LAUSR

Globally, students with visual disabilities face significant challenges in accessing and learning mathematics, particularly when solving mathematical equations and expressions. These challenges result from the inherent complexity and abstract nature of mathematical content. Additionally, braille codes are inconsistent across regions, collaborative math platforms are unavailable, and accessible mathematics literature is scarce. Assistive technologies, artificial intelligence, and educational resources have improved accessibility for students with visual disabilities. However, these students still face significant challenges when navigating, exploring, and solving mathematical equations and expressions. These challenges contribute underrepresentation of these students in the science, technology, engineering, and mathematics disciplines. To address these limitations, this study proposes a novel solution to assist students with visual disabilities in learning mathematical expressions interactively with flexible navigation. This study proposes an algorithmic approach for converting input mathematical expressions into content MathML expressions, parsing those expressions into semantic elements, and then providing a structural overview of these expressions.

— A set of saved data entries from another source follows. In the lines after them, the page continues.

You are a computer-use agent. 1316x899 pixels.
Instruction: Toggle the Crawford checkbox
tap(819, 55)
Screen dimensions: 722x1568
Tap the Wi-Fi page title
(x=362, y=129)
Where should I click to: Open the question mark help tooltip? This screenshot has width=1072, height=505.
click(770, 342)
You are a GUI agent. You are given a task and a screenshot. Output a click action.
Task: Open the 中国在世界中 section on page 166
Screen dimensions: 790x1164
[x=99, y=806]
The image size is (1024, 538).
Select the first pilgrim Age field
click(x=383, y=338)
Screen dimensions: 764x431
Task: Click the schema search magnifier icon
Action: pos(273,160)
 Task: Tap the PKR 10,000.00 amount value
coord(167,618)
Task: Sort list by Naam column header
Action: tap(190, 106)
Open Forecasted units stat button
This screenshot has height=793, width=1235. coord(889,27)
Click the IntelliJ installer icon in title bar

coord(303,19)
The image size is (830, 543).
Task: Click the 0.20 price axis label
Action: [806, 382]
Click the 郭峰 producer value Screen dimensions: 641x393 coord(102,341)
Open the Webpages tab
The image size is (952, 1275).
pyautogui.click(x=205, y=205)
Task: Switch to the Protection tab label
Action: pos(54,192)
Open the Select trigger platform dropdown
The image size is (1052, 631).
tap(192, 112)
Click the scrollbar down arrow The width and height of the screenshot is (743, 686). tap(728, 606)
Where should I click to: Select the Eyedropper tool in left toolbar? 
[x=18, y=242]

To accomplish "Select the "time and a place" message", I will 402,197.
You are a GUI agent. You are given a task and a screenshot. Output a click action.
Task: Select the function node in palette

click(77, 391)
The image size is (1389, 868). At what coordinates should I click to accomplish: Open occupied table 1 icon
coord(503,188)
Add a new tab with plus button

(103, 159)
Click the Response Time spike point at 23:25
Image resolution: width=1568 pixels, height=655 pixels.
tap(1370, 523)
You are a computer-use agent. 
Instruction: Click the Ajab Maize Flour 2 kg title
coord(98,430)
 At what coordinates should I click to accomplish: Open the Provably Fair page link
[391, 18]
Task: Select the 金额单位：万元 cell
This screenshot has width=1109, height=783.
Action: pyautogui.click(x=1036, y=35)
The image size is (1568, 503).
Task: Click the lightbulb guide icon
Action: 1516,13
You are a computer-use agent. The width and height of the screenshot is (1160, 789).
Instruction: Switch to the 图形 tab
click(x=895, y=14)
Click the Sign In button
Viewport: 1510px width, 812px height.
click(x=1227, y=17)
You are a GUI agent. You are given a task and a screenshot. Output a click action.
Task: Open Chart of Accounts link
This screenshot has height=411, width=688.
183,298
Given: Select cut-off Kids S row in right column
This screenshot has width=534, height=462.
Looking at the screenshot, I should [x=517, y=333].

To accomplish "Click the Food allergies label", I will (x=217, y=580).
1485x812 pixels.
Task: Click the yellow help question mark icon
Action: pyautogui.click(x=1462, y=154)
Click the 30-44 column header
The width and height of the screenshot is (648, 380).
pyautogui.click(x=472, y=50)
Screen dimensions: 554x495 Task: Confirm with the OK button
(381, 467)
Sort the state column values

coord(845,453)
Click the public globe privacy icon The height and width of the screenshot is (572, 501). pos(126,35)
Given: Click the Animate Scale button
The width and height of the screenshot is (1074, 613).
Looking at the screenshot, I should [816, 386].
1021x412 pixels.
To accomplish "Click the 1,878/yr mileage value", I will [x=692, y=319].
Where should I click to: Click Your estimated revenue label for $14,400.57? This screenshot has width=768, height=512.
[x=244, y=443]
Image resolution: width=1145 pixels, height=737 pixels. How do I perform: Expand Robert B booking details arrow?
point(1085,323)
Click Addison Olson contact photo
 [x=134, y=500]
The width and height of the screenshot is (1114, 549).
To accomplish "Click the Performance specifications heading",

Moreover, interactive keyboard keys were designed to provide flexible navigation through speech feedback, so that users can interact more effectively with expressions. Python libraries were utilized to implement the proposed solution. An empirical evaluation was conducted by 15 instructors and 94 students with visual disabilities and validated by Cronbach’s alpha. Results indicate that the proposed solution improved mathematics accessibility and learning. This study lays a foundation for future research on the integration of advanced technologies in special education.